I’m assuming from your note that you were divorced and have remarried without receiving an annulment of your first marriage from the Church court. If so, your priest is following the practice of the Church of reserving communion for those who are “in communion” with Church teaching and practice. Church teaching holds that marriage is a permanent, lifelong commitment grounded in Jesus’ teaching “let no one separate what God has joined” (Mark 10:6-9). The Church does not believe that a civil divorce enables a Catholic to remarry.

You might want to make an appointment with your parish priest to talk over your circumstances with him. It may be possible to obtain an annulment so that your present marriage could be validated (“blessed”) by the Church and you and your new husband could receive communion.

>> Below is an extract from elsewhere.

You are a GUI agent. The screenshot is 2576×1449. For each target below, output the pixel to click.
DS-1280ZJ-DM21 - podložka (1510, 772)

An “annulment” occurs when a Church court determines that some essential element necessary to a true marriage was not present in the relationship, even though the couple may have been married in a Church ceremony. For example, the couple might have married at such a young age that sufficient maturity was not present, or there might have been pressure on the couple to marry in a hurry without truly knowing one another. Conditions such as a problem with alcohol or drugs can affect the validity of a marriage. A discussion with your priest should help determine whether you have grounds for an annulment of your previous marriage.

If the possibility of an annulment seems slim, I’d encourage you to continue to attend Mass and participate in the life of your parish. Even if you are unable to receive communion in the Church, you can experience “communion” with God in prayer and trying to lead a good life. You might also check to see if there’s a ministry for Divorced Catholics in your area. If so, those involved in this ministry can provide valuable support and assistance.